** Exercise data follows **
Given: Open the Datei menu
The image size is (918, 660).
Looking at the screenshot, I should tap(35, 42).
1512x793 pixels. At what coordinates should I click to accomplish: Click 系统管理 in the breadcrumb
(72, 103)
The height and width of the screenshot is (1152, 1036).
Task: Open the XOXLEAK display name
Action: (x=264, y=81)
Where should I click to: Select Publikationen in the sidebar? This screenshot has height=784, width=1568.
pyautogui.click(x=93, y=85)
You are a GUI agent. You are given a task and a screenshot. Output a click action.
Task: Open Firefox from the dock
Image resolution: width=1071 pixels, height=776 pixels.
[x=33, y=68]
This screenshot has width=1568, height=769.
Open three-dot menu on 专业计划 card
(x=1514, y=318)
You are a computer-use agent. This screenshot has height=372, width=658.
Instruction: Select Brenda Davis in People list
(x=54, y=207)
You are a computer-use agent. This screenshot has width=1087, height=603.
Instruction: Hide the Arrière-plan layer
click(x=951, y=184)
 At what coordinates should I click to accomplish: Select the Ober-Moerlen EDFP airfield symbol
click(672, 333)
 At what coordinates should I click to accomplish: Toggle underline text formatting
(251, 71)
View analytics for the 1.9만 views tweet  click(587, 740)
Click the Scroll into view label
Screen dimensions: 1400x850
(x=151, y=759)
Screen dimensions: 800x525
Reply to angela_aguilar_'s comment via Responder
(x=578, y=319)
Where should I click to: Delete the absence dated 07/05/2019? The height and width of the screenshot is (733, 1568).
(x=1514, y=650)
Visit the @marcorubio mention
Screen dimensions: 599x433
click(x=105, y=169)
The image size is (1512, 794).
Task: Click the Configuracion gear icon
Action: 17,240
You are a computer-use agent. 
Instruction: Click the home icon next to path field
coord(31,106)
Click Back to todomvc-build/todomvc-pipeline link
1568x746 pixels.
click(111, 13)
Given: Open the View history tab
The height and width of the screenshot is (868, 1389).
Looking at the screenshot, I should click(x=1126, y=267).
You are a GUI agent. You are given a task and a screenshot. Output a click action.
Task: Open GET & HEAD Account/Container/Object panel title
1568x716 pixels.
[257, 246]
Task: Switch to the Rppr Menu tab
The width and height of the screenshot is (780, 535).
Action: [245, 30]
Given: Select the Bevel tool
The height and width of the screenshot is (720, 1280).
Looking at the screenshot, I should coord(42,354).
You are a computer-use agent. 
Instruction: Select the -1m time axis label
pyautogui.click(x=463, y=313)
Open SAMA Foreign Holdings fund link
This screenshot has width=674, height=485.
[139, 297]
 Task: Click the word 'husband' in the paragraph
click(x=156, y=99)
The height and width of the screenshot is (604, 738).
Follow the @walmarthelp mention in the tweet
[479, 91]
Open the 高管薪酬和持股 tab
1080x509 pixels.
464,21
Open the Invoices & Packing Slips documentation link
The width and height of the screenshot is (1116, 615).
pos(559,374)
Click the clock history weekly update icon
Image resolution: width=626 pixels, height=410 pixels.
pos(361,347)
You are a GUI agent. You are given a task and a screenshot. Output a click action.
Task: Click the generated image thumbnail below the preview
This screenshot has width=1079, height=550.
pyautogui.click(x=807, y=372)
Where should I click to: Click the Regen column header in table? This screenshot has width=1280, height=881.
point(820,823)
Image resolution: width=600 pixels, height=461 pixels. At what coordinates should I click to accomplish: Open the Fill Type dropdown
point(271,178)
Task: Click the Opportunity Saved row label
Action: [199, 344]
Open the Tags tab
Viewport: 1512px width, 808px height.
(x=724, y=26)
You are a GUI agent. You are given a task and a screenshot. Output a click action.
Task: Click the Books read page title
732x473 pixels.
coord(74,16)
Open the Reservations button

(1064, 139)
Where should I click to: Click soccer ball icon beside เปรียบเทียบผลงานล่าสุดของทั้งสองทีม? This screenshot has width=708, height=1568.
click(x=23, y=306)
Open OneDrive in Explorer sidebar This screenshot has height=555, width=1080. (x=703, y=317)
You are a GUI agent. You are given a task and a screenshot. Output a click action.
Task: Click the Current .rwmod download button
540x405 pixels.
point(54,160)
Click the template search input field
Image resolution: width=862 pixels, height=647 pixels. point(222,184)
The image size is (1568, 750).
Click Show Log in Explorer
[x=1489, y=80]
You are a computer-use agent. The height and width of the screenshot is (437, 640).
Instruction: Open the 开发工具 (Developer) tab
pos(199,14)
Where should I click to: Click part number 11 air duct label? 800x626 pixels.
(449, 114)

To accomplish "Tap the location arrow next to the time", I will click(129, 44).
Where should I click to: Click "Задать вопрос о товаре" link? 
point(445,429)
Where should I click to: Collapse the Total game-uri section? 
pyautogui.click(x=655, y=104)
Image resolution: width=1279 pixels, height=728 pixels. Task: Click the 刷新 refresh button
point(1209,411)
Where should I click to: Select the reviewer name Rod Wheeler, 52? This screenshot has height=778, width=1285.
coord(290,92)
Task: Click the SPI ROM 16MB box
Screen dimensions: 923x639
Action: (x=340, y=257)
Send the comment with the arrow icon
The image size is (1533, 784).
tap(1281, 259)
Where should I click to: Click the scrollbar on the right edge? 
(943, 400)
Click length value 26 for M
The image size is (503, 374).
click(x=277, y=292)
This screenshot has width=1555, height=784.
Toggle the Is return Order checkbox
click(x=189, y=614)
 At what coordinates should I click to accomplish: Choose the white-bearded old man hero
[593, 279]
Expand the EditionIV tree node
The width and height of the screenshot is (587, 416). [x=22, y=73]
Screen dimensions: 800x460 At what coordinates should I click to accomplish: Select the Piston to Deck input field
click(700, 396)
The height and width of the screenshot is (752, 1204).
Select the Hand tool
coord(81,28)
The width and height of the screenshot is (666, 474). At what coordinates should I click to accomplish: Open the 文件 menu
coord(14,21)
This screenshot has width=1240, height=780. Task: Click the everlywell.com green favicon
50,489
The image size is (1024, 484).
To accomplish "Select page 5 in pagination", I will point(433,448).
** End of Exercise data **
Exercise goal: All records shown above are to be reproduced without any alteration.

The completed task:
Given: Open the Datei menu
The image size is (918, 660).
Looking at the screenshot, I should tap(35, 42).
1512x793 pixels. At what coordinates should I click to accomplish: Click 系统管理 in the breadcrumb
(72, 103)
The height and width of the screenshot is (1152, 1036).
Task: Open the XOXLEAK display name
Action: (x=264, y=81)
Where should I click to: Select Publikationen in the sidebar? This screenshot has height=784, width=1568.
pyautogui.click(x=93, y=85)
You are a GUI agent. You are given a task and a screenshot. Output a click action.
Task: Open Firefox from the dock
Image resolution: width=1071 pixels, height=776 pixels.
[x=33, y=68]
This screenshot has width=1568, height=769.
Open three-dot menu on 专业计划 card
(x=1514, y=318)
You are a computer-use agent. This screenshot has height=372, width=658.
Instruction: Select Brenda Davis in People list
(x=54, y=207)
You are a computer-use agent. This screenshot has width=1087, height=603.
Instruction: Hide the Arrière-plan layer
click(x=951, y=184)
 At what coordinates should I click to accomplish: Select the Ober-Moerlen EDFP airfield symbol
click(672, 333)
 At what coordinates should I click to accomplish: Toggle underline text formatting
(251, 71)
View analytics for the 1.9만 views tweet  click(587, 740)
Click the Scroll into view label
Screen dimensions: 1400x850
(x=151, y=759)
Screen dimensions: 800x525
Reply to angela_aguilar_'s comment via Responder
(x=578, y=319)
Where should I click to: Delete the absence dated 07/05/2019? The height and width of the screenshot is (733, 1568).
(x=1514, y=650)
Visit the @marcorubio mention
Screen dimensions: 599x433
click(x=105, y=169)
The image size is (1512, 794).
Task: Click the Configuracion gear icon
Action: 17,240
You are a computer-use agent. 
Instruction: Click the home icon next to path field
coord(31,106)
Click Back to todomvc-build/todomvc-pipeline link
1568x746 pixels.
click(111, 13)
Given: Open the View history tab
The height and width of the screenshot is (868, 1389).
Looking at the screenshot, I should click(x=1126, y=267).
You are a GUI agent. You are given a task and a screenshot. Output a click action.
Task: Open GET & HEAD Account/Container/Object panel title
1568x716 pixels.
[257, 246]
Task: Switch to the Rppr Menu tab
The width and height of the screenshot is (780, 535).
Action: [245, 30]
Given: Select the Bevel tool
The height and width of the screenshot is (720, 1280).
Looking at the screenshot, I should coord(42,354).
You are a computer-use agent. 
Instruction: Select the -1m time axis label
pyautogui.click(x=463, y=313)
Open SAMA Foreign Holdings fund link
This screenshot has width=674, height=485.
[139, 297]
 Task: Click the word 'husband' in the paragraph
click(x=156, y=99)
The height and width of the screenshot is (604, 738).
Follow the @walmarthelp mention in the tweet
[479, 91]
Open the 高管薪酬和持股 tab
1080x509 pixels.
464,21
Open the Invoices & Packing Slips documentation link
The width and height of the screenshot is (1116, 615).
pos(559,374)
Click the clock history weekly update icon
Image resolution: width=626 pixels, height=410 pixels.
pos(361,347)
You are a GUI agent. You are given a task and a screenshot. Output a click action.
Task: Click the generated image thumbnail below the preview
This screenshot has width=1079, height=550.
pyautogui.click(x=807, y=372)
Where should I click to: Click the Regen column header in table? This screenshot has width=1280, height=881.
point(820,823)
Image resolution: width=600 pixels, height=461 pixels. At what coordinates should I click to accomplish: Open the Fill Type dropdown
point(271,178)
Task: Click the Opportunity Saved row label
Action: [199, 344]
Open the Tags tab
Viewport: 1512px width, 808px height.
(x=724, y=26)
You are a GUI agent. You are given a task and a screenshot. Output a click action.
Task: Click the Books read page title
732x473 pixels.
coord(74,16)
Open the Reservations button

(1064, 139)
Where should I click to: Click soccer ball icon beside เปรียบเทียบผลงานล่าสุดของทั้งสองทีม? This screenshot has width=708, height=1568.
click(x=23, y=306)
Open OneDrive in Explorer sidebar This screenshot has height=555, width=1080. (x=703, y=317)
You are a GUI agent. You are given a task and a screenshot. Output a click action.
Task: Click the Current .rwmod download button
540x405 pixels.
point(54,160)
Click the template search input field
Image resolution: width=862 pixels, height=647 pixels. point(222,184)
The image size is (1568, 750).
Click Show Log in Explorer
[x=1489, y=80]
You are a computer-use agent. The height and width of the screenshot is (437, 640).
Instruction: Open the 开发工具 (Developer) tab
pos(199,14)
Where should I click to: Click part number 11 air duct label? 800x626 pixels.
(449, 114)

To accomplish "Tap the location arrow next to the time", I will click(129, 44).
Where should I click to: Click "Задать вопрос о товаре" link? 
point(445,429)
Where should I click to: Collapse the Total game-uri section? 
pyautogui.click(x=655, y=104)
Image resolution: width=1279 pixels, height=728 pixels. Task: Click the 刷新 refresh button
point(1209,411)
Where should I click to: Select the reviewer name Rod Wheeler, 52? This screenshot has height=778, width=1285.
coord(290,92)
Task: Click the SPI ROM 16MB box
Screen dimensions: 923x639
Action: (x=340, y=257)
Send the comment with the arrow icon
The image size is (1533, 784).
tap(1281, 259)
Where should I click to: Click the scrollbar on the right edge? 
(943, 400)
Click length value 26 for M
The image size is (503, 374).
click(x=277, y=292)
This screenshot has width=1555, height=784.
Toggle the Is return Order checkbox
click(x=189, y=614)
 At what coordinates should I click to accomplish: Choose the white-bearded old man hero
[593, 279]
Expand the EditionIV tree node
The width and height of the screenshot is (587, 416). [x=22, y=73]
Screen dimensions: 800x460 At what coordinates should I click to accomplish: Select the Piston to Deck input field
click(700, 396)
The height and width of the screenshot is (752, 1204).
Select the Hand tool
coord(81,28)
The width and height of the screenshot is (666, 474). At what coordinates should I click to accomplish: Open the 文件 menu
coord(14,21)
This screenshot has width=1240, height=780. Task: Click the everlywell.com green favicon
50,489
The image size is (1024, 484).
To accomplish "Select page 5 in pagination", I will point(433,448).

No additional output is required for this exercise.